En visite en Espagne, le touriste est frappé par les chantiers à l’abandon, un peu partout. Il ne s’agit pas seulement de villas, dont la construction serait brutalement interrompue : de vastes programmes immobiliers sont arrêtés et des collines entières exposent le spectacle désolant de carcasses de béton mort défigurant le peu de paysage encore présent le long de la Costa del Sol. Discutant avec un chauffeur de taxi, celui-ci d’abord me confirme que les chantiers sont bien arrêtés en raison de la crise, puis d’un ton bas et douloureux, il m’apprend qu’il est lui-même charpentier, et qu’il a dû prendre un emploi de chauffeur de taxi pour survivre.
Le soir au restaurant, je laisse distraitement mon portefeuille sur le bord de la table : le patron se précipite et me dit « eso no señor, que se lo cogen y se van corriendo. No hay mucho trabajo » ; (Ne laissez pas votre portefeuille là, « ils » le prennent et partent en courant : il n’y a pas beaucoup de travail ). Rentré au chalet que nous occupons, je regarde canal 24horas (sorte de LCI locale), et n’ai pas la présence d’esprit de photographier pour mon blog le reportage sur les travailleurs saisonniers espagnols, qui font leurs bagages pour venir travailler en France. Compte tenu du taux de chômage très élevé en Espagne (25%), nombreux sont en effet les jeunes et aussi les moins jeunes qui viennent faire les récoltes et autres vendages chez nous. Une partie importante du reportage était consacré au contrat de travail, les journalistes insistant pour que ces travailleurs obtiennent un contrat avant d’arriver sur place, sous peine de subir mille misères et exploitations dans ce beau pays qu’est la France. (Faut aller à l’étranger pour se faire une idée de notre réputation)
Cependant, parmi tous les bâtiments laissés à l’état brut de béton, il en est un plus symbolique, c’est la grande place située au dessus du front de mer, à Nerja. Ironiquement, Nerja est connue comme « le Balcon de l’Europe » (voir http://fr.wikipedia.org/wiki/Nerja, c’est Alfonse XII qui a donné cette appellation à la ville en 1885).
Au bord de la mer s’étend une fantastique esplanade qui est en fait une forteresse arabe arasée après la reconquista et transformée en promenade (on marche sur le château sans le savoir). C’est assez beau, n’étaient les pickpockets qui patrouillent en escadrilles de 3 le long du parapet.

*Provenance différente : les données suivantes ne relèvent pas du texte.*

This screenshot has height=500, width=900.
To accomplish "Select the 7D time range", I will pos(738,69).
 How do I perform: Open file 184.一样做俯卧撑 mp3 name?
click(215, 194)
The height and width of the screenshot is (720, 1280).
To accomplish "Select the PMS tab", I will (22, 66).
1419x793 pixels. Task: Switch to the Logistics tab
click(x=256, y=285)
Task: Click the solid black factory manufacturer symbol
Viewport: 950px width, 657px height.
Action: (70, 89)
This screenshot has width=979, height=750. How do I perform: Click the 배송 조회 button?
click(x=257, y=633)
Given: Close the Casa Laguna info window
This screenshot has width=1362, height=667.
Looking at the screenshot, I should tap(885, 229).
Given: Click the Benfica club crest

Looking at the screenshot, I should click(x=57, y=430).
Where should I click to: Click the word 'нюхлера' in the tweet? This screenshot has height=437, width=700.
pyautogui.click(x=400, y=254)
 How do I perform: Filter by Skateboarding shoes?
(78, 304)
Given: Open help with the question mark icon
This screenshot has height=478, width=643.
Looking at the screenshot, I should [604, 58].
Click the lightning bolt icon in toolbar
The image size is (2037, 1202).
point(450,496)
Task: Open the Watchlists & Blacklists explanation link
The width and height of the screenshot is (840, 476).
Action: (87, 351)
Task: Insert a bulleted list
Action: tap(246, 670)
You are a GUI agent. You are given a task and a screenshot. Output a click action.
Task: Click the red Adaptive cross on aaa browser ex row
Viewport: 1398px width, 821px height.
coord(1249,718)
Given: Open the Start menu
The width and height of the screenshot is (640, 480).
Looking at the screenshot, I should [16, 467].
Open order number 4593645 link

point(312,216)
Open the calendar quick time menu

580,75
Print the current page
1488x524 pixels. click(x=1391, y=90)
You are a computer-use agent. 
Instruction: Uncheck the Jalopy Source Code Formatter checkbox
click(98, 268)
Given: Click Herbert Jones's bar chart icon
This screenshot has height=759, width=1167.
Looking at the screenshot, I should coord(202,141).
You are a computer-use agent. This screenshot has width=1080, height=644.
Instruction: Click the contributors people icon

A cent mètres de cette place, la mairie a fait construire une nouvelle esplanade, dont les travaux sont interrompus.
Cela donne un spectacle assez triste, tous les rez-de-chaussée étant murés, sur le pourtour d’une esplanade de plusieurs milliers de mètres carrés, laquelle aurait dû être un centre commercial très animé. C’est remis à plus tard . Inch Allah.
En vacances avec mes enfants, je les éduque à la fois aux joies du farniente et du tourisme culturel, mais aussi à prendre conscience de ce qui les attend, et de ce à quoi on peut avoir à faire face dans la vie. Entre la plage et le désastre, l'abysse et l'abîme, on n’échappe pas, en Espagne, à la démonstration.
Cependant, si nous avons poussé jusqu’à Nerja, c’est en fait pour voir ceci : à la sortie de Nerja sur la route de Maro se dresse une ancienne sucrerie en ruine, difficile à photographier depuis la route.
Ruiné par le désastre de l’emprunt russe, mon aïeul dut s’exiler et quitter sa Normandie pour devenir gérant d’une sucrerie dans la province de Malaga.
A l’époque, le boom économique industriel, c’était Malaga. Une légende familiale raconte qu’à Rouen, il allumait le feu dans la cheminée, avec des titres d’emprunt russe transformés en boules de papier, il en avait des caisses. Pour les jeunes qui ne sauraient pas ce qu'est l'emprunt russe, ni même ce qu'est l'URSS : au début du XXe siècle, la Russie tsariste lança un immense emprunt destiné à construire des lignes de chemin de fer transsibérien. Une révolution ayant eu lieu en Russie (dite bolchévique), les Russes décidèrent unilatéralement de ne pas rembourser l'emprunt (comme quoi, ça peut arriver) et des millions de boursicoteurs furent ruinés.
La véritable richesse, dit un proverbe arabe, c’est de savoir ce qu’on fera demain. Demain est incertain et même les vacances ont changé de couleur.